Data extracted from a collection
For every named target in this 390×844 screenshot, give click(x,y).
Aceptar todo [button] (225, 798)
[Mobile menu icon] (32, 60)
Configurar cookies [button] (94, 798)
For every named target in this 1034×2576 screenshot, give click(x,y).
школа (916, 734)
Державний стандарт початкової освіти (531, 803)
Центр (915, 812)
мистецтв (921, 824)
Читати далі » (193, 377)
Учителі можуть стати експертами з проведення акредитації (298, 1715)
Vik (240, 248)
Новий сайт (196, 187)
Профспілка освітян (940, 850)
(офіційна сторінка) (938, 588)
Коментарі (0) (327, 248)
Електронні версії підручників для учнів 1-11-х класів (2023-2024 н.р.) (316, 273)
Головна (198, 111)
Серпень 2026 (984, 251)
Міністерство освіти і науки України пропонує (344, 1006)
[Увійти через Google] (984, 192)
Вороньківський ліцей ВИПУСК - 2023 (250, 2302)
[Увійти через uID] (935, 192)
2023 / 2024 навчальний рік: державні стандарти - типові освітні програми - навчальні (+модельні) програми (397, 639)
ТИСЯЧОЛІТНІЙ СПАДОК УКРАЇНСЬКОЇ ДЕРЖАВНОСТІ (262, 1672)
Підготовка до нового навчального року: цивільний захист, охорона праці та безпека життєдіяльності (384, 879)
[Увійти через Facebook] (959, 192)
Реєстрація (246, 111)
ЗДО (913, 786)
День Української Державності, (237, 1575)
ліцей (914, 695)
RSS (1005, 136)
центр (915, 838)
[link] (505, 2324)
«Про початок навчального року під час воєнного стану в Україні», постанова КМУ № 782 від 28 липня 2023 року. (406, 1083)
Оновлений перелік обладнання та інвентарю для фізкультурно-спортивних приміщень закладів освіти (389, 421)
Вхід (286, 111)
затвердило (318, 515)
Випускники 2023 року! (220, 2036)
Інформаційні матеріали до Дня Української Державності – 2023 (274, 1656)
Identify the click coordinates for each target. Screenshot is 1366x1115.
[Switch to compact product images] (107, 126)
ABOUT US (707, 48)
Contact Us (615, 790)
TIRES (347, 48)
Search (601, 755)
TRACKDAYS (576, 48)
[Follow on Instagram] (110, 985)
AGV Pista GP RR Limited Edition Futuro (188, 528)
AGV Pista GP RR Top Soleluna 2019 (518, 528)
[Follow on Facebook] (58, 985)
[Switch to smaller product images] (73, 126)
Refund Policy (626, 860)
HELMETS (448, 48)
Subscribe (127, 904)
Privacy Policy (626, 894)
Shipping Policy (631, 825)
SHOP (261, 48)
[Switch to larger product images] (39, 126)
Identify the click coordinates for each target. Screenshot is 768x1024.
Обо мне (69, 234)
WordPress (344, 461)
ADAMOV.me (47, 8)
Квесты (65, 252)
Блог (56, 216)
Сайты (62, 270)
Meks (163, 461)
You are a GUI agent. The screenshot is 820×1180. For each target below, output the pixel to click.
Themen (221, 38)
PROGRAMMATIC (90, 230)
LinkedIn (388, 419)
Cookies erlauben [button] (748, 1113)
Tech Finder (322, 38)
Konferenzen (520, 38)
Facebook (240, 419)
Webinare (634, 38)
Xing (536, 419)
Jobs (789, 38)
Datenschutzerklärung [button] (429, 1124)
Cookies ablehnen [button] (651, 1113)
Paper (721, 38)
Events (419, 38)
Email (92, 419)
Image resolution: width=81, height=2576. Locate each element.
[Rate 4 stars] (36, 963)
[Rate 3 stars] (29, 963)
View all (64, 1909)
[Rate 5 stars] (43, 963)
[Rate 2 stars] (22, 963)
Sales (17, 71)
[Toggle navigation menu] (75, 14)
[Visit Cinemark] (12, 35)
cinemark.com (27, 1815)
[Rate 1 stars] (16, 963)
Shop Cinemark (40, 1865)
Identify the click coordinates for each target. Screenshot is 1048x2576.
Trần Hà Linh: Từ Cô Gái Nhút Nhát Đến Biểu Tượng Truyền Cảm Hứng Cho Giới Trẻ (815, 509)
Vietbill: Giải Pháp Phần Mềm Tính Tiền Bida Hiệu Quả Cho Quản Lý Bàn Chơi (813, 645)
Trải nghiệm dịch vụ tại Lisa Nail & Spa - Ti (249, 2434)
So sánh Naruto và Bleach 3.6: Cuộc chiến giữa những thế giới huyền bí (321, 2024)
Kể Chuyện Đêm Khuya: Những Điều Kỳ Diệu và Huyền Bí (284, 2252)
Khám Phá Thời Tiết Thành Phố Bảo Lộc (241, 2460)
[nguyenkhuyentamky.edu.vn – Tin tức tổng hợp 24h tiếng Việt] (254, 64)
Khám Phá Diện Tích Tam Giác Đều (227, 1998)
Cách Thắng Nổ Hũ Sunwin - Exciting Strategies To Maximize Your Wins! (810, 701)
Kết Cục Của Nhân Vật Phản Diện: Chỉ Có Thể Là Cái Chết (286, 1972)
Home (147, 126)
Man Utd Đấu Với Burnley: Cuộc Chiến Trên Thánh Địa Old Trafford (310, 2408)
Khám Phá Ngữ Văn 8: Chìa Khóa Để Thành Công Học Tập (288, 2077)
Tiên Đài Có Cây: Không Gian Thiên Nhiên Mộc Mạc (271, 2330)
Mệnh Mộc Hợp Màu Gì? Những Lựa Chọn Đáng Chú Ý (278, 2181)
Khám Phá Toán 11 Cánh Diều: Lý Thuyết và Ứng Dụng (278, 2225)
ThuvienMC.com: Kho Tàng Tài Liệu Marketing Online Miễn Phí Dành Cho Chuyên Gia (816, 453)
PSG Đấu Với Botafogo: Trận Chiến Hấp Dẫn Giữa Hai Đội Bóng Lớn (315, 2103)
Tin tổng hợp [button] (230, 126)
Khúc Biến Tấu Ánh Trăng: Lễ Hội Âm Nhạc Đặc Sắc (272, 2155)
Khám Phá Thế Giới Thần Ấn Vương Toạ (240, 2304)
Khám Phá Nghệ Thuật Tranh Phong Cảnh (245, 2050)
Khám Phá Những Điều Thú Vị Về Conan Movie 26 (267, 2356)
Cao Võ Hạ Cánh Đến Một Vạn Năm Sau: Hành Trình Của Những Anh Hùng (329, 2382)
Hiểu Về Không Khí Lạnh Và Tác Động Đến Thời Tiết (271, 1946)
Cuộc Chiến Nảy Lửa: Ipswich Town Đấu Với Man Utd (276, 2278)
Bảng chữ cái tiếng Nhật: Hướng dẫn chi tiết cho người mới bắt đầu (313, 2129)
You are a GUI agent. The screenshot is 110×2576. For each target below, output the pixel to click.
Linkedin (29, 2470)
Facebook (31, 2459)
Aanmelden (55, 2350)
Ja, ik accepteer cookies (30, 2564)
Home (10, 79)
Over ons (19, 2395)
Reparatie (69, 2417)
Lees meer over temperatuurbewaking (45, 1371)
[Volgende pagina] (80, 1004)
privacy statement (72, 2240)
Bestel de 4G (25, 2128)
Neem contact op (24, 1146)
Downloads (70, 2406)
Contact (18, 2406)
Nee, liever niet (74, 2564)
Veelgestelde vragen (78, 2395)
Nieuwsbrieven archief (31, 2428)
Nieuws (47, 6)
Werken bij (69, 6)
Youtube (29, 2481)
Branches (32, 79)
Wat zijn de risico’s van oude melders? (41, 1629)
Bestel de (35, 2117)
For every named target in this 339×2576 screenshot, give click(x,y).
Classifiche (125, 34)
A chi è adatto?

* EXERCISE DIRECTIONS *
The answer should hold only the lines from the start of the records above through the line containing "[Увійти через Facebook] (959, 192)", each set down exactly.

* RESPONSE TO THIS EXERCISE *
For every named target in this 390×844 screenshot, give click(x,y).
Aceptar todo [button] (225, 798)
[Mobile menu icon] (32, 60)
Configurar cookies [button] (94, 798)
For every named target in this 1034×2576 screenshot, give click(x,y).
школа (916, 734)
Державний стандарт початкової освіти (531, 803)
Центр (915, 812)
мистецтв (921, 824)
Читати далі » (193, 377)
Учителі можуть стати експертами з проведення акредитації (298, 1715)
Vik (240, 248)
Новий сайт (196, 187)
Профспілка освітян (940, 850)
(офіційна сторінка) (938, 588)
Коментарі (0) (327, 248)
Електронні версії підручників для учнів 1-11-х класів (2023-2024 н.р.) (316, 273)
Головна (198, 111)
Серпень 2026 (984, 251)
Міністерство освіти і науки України пропонує (344, 1006)
[Увійти через Google] (984, 192)
Вороньківський ліцей ВИПУСК - 2023 (250, 2302)
[Увійти через uID] (935, 192)
2023 / 2024 навчальний рік: державні стандарти - типові освітні програми - навчальні (+модельні) програми (397, 639)
ТИСЯЧОЛІТНІЙ СПАДОК УКРАЇНСЬКОЇ ДЕРЖАВНОСТІ (262, 1672)
Підготовка до нового навчального року: цивільний захист, охорона праці та безпека життєдіяльності (384, 879)
[Увійти через Facebook] (959, 192)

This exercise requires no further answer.